Our Poet Crush Reveals the Coolest Hotel in the World
Aimee Nezhukumatathil on her husband’s love letters and creating a teenage hangout house. Plus, the shoes everyone's wearing rn!
Hello! How’s your week going? The weather has been gorgeous here in New York, and I’m excited for a weekend lying on a blanket and people-watching in our neighborhood parks. By the way, does everyone you pass on the street seem to be wearing silver flats right now? I love them!
In today’s issue, our editor Kaitlyn Teer interviews one of our favorite poets and writers, Aimee Nezhukumatathil, about her new book, Bite By Bite: Nourishments and Jamborees, out this week. Each of the book’s 40 short essays focuses on a different food.
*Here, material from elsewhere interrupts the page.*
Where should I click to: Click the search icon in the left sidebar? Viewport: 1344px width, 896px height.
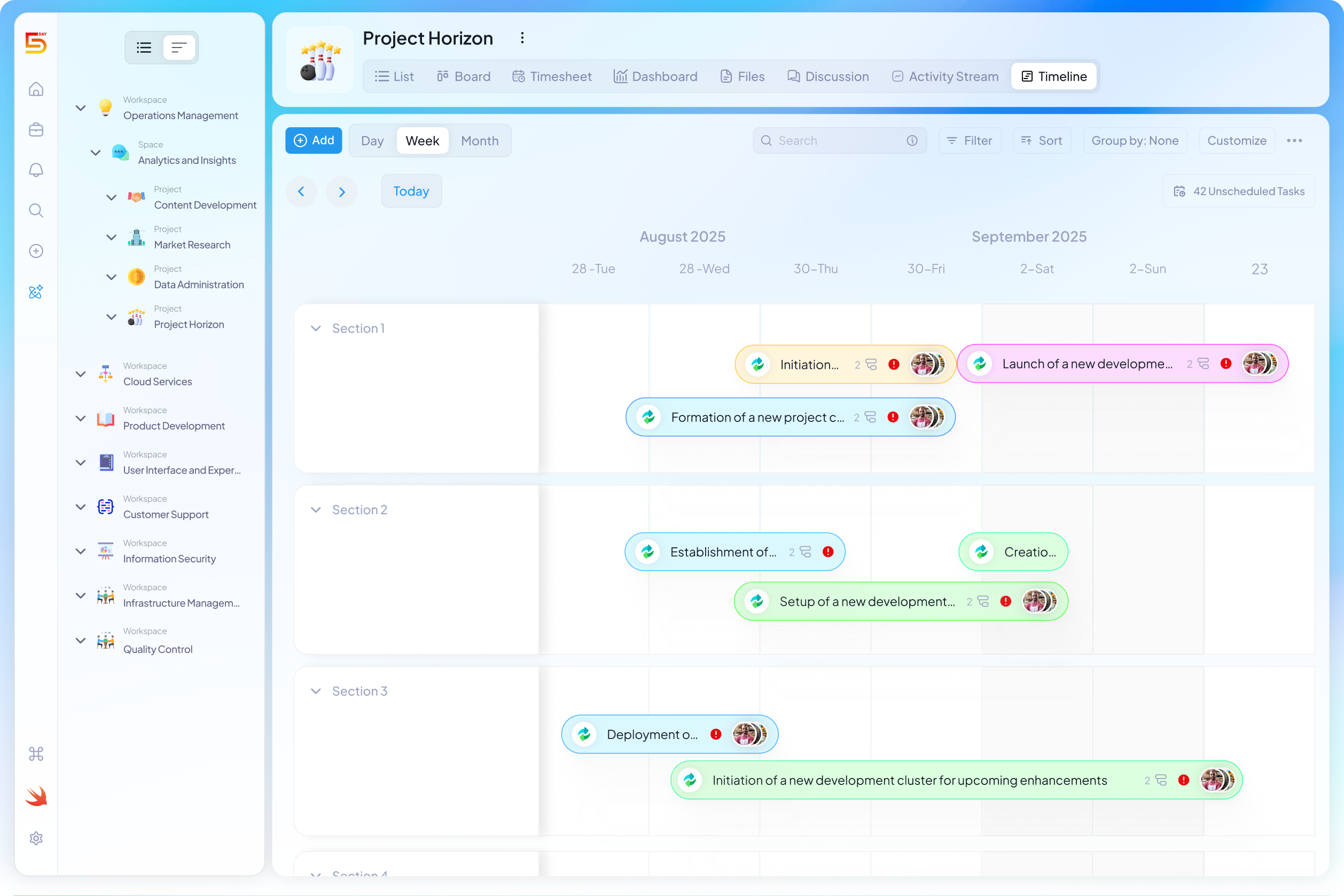pos(35,210)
Whether writing about the bananas she fed her baby sons or the longstanding argument between her South Indian father and Filipina mother over which country produces the sweetest mangoes, Aimee fills her book with lush descriptions and intimate reflections. Here’s a short Q&A between Kaitlyn and Aimee about Bite by Bite…
Did you get hungry while writing the book? Yes! Even while writing about the origins of cinnamon and how the bark is sustainably removed from the trees! For the next month, I put cinnamon in my tea, scones, pancakes, everything.
Were you surprised by how writing about your favorite foods, you ended up writing about your favorite people? Absolutely, I’d start with something like the natural history of vanilla and end up writing about making homemade vanilla extract with my son when he was in kindergarten. Sometimes it became so much about loved ones that food took a backseat!
I love how you weave together personal experiences with research. There is so much sadness and despair in the world, but when wonder is a practice, you feel less alone. I like to keep myself open to learning new things. Maybe there’s a neighbor you don’t have much in common with, but then they give you a tip on how to grow better tomatoes!
The colorful illustrations made reading the book a visual experience, too. I feel so lucky that Fumi Mini Nakamura did the illustrations. She drew halo-halo, one of my favorite Filipino desserts, in a way that somehow it looks like it’s moving! The pieces are tumbling down in this delicious waterfall of a frozen dish. I’m in awe.
Can you tell us about a memorable meal? Many years ago, my husband and I went on a trip abroad without our children. I was a little freaked out to leave them, but then we went to a beautiful restaurant and I had the best risotto of my life. And it was like, we remembered who we were before becoming parents. We can be parents and we can enjoy having a conversation, just the two of us. In that moment, our world shifted.
Aimee lives with her essayist husband, Dustin Parsons, and their two boys in Oxford, Mississippi, where she teaches writing at the University of Mississippi. Here are 13 of her surprises and delights…
Clothing: It’s hard to be in a bad mood when you’re wearing a jumpsuit with big bananas! The pattern is wild, but the quality is great and it’s so flipping comfortable. There are two chapters about bananas in my book, so I wore it to the launch party.
Bookstore: Oxford, Mississippi, where we live, is one of those magical literary towns, where writers are rock stars. When I first moved here, the owners of Square Books already knew me and my work — and it felt like I had the keys to the town square! There was no other place I would have wanted to start my book tour. There were fresh strawberries, and my favorite local Filipino restaurant served the crunchiest lumpia and delicious leche flan.
Friendship: One of my closest poet friends is Ross Gay — we often do events together for our books, and we exchange letters about gardening. (He grows fruits and vegetables, and I grow flowers.) It’s fun to get handwritten mail, and our garden reports even turned into a book of poems.
Secret talent: I joke with Ross about how I was named the ‘Handwriting Champion of Western Kansas’ in a penmanship competition I won in sixth grade. To this day, I’m obsessed with school supplies, including stickers, pens with iridescent inks, and Blackwing pencils (I draft everything in pencil first). And anyone who receives a letter from me gets their name written in calligraphy. (💅🏽: Essie’s ‘Fuel Your Desire’ with confetti topper.)